# Debugging and Profiling Python
## Marcus D. Collins, Ph.D.
Senior Scientist, Placed, Inc.

# My history with Python
* I come from the land of C and FORTRAN
* I am trained as a physicist and biophysicist, with almost no formal CS background.
* I first used started using Python for image processing, about 15 years ago.
* I've been writing Python daily for the last couple of years.
* I now work as a Data Scientist, essentially interpreting human telemetry data in shopping contexts.
* I have seen and used an actual working VT100 terminal, in my home.

# Jupyter, the debugger, and profiling
* This is the first time I've used Jupyter. People say it's good for presentations?
* Remember: I come from the land of FORTRAN and C, before even IDEs were common.
* I have come to love and rely on the debugger fairly recently. 
* Profiling code is vastly under-utilized.

# An approximate outline
* What is the role of a debugger? (<i> and the trap of scripting languages!!!</i>)
* Avoiding the debugger: Tips on how to write manageable code from someone who writes a lot of unmanageable code.
* BROKEN CODE!
* What is the role of profiling, and when should I use it?
* What to do when your code isss sooooo sloooowwwwwww.

# Why use a debugger?
## The temptation of scripting languages
* We've all used `print("My integer is %d" % myinteger)` in some form or other.
* If you are like me, you have had that statement raise a `TypeError` because `myinteger = str(3)` was the actual underlying bug. 
* This is the most basic debugging
* if you've ever read Apache GreatestThingEver logs, you'll recognize it's more sophisticated cousin `logging`.
* I think it is a terrible habit, one that we got from the ease with which scripts can be run.
* With tools like hadoop, it is sometimes the only way (AWS EMR was built for production, not development). 
* But it is slow, error prone, and doesn't allow realtime feedback.<p>
### Lesson
<b><i>We want to be able to make and test hypotheses of what's wrong in our code quickly!</i></b>

## Understanding what our code is doing.
* Often we make assumptions about what our code is doing that prove false.
* Very often, we want to test what our code will do if we give it odd or bad input.
### Lesson
<b><i>The debugger is also a tool to quickly test for fragile code and edge cases:</i></b> we can run our setup, and then alter the input <i>in situ</i> to test how short fragments will behave. 

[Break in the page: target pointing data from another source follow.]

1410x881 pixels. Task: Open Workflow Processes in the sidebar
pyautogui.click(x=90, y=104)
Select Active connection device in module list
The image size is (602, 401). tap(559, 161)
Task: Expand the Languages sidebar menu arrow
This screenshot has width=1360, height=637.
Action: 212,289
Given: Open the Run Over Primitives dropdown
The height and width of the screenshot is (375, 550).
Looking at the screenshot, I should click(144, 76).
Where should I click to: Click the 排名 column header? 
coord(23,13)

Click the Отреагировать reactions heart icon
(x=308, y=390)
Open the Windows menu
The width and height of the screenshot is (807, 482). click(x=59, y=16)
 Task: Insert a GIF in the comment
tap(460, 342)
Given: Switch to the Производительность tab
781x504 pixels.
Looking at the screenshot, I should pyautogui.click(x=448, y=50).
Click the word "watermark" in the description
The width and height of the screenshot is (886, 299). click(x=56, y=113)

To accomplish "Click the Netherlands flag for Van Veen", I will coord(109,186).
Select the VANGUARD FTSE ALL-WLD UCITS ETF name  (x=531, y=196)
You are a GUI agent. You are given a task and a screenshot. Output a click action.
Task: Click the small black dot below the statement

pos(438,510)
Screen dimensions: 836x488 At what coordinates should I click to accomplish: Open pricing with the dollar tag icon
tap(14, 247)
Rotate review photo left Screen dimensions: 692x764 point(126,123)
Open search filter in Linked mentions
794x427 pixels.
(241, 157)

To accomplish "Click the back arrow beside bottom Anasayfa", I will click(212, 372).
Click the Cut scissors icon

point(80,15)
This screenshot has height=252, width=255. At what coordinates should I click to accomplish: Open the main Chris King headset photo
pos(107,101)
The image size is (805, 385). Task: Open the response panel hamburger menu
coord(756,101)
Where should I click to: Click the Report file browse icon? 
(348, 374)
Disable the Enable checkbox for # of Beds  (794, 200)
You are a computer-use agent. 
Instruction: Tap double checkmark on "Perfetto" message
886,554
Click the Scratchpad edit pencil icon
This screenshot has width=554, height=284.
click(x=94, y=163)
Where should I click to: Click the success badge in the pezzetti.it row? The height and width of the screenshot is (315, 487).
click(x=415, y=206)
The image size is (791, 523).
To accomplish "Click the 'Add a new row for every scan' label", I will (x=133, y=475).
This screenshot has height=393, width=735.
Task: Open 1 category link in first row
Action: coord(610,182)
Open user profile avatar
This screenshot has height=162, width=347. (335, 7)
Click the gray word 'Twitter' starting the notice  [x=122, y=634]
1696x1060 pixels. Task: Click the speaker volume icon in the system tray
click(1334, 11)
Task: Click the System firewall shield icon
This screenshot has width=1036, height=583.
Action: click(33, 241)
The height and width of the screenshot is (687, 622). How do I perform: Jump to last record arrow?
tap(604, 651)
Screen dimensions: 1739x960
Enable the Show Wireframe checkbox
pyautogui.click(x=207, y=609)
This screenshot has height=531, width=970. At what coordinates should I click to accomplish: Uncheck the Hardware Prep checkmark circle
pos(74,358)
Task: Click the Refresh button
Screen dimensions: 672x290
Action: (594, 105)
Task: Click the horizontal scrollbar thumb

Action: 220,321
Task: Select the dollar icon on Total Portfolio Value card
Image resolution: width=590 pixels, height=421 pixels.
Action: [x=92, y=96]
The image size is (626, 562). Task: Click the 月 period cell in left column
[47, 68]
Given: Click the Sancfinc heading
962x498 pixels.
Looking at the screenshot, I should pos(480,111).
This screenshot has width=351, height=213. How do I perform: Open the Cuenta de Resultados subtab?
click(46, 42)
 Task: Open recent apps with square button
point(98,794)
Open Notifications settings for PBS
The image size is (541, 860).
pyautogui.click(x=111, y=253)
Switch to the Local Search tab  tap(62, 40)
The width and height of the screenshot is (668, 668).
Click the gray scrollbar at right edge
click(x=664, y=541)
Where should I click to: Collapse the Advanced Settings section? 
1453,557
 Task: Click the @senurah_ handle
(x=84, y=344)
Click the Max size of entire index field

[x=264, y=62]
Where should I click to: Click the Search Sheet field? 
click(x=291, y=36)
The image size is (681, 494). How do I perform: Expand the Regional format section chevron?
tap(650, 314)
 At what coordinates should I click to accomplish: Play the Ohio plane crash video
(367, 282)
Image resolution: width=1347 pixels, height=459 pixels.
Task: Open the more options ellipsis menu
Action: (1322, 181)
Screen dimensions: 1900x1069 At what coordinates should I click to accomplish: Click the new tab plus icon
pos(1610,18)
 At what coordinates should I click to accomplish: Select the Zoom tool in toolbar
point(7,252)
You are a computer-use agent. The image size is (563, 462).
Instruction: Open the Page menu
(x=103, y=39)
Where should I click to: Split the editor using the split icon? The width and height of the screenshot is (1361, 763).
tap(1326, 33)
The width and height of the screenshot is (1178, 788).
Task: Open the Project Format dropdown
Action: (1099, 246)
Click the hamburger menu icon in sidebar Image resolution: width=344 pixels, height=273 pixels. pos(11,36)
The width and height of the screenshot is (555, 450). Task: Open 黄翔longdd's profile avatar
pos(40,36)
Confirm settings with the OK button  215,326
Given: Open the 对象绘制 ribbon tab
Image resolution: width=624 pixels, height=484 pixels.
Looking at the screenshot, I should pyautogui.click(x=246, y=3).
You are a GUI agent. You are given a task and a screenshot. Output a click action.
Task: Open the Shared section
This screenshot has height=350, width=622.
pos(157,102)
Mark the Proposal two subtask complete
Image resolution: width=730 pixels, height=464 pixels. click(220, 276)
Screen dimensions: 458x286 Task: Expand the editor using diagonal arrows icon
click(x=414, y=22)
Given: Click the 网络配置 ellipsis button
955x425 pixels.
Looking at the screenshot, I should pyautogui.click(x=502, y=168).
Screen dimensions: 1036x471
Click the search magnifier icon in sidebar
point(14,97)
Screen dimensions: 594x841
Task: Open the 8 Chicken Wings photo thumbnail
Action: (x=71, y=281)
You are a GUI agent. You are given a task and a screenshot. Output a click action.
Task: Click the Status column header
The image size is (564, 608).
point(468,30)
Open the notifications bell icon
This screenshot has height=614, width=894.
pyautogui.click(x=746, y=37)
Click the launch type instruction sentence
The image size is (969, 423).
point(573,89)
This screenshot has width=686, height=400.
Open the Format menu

# But first: Avoid debugging in the first place.
* Use a good IDE!
  * I use PyCharm. Atom is okay. There's one that starts with S that seems to be good if you're a developer.
  * Find one that does type checking, static error checking, PEP8.
* Other modules
  * PyLint and related tools are mostly style checkers, but they can be helpful.
  * pyflakes does some error and type checking, looks for undeclared names... 
  * but really, get a good IDE.
* TESTS!
  * Tests are irritating from a Data Science perspective, because most of them are poorly designed.
  * A good test does not have explicit input. A good test generates the input according to a model.
  * A good test doesn't compare to explicit floating point numbers, unless it is testing the values of constants or distributions.
  * A good test doesn't test that a model prediction doesn't change, it tests the logic of the model.
  * <b><i> The best tests communicate the assumptions, required input, and function of the code.</i></b>
* Comment your code.
  * NO code is "self documenting". RTFCode is for arrogant losers. WTFComments is more like it.
  * Only YOU think the way you do.
  * Are you doing math? Using an even slightly unusual formula? <i>Cite references in your code!</i> For scientists especially, code is just as much an expression of your work as a journal article. Treat it that way.
* Code reuse
  * A common trap for Python programmers is that production types want to rewrite things in Java. <i>IF THIS HAPPENS TO YOU, you will need to write a test that compares their result to yours!</i> I say this from painful experience.
  * "Object obsfucation": 
    * Remember that I come from a long-ago time, when `malloc` was a thing people dealt with regularly. 
    * I abhor classes, but I've learned to live with them. 
    * Don't fall into the class trap though--too much inheritance, especially chained inheritance, makes your code unreadable, and that is a recipe for bugs. 

# Enough! Let's run something!

In [4]:
from scipy import sparse as sp
import numpy as np
from pandas import DataFrame

r = np.random.random_sample(size=(500,15))
r = r * (r < 0.2).astype(int)
r = sp.csr_matrix(r)

# Note the lack of a long line. I personally find it easier to read
# if I can glance up and down, rather than try to read a long line.
df = DataFrame(np.random.random_sample(size=(500,2)),         
               columns=['A','B'])
df['C'] = r  # hint, the error is here...
thing1 = sp.csr_matrix(df.A.values)
thing2 = sp.vstack(df.C.values)

In [31]:
output = sp.hstack([thing1, thing2])  # Whooops!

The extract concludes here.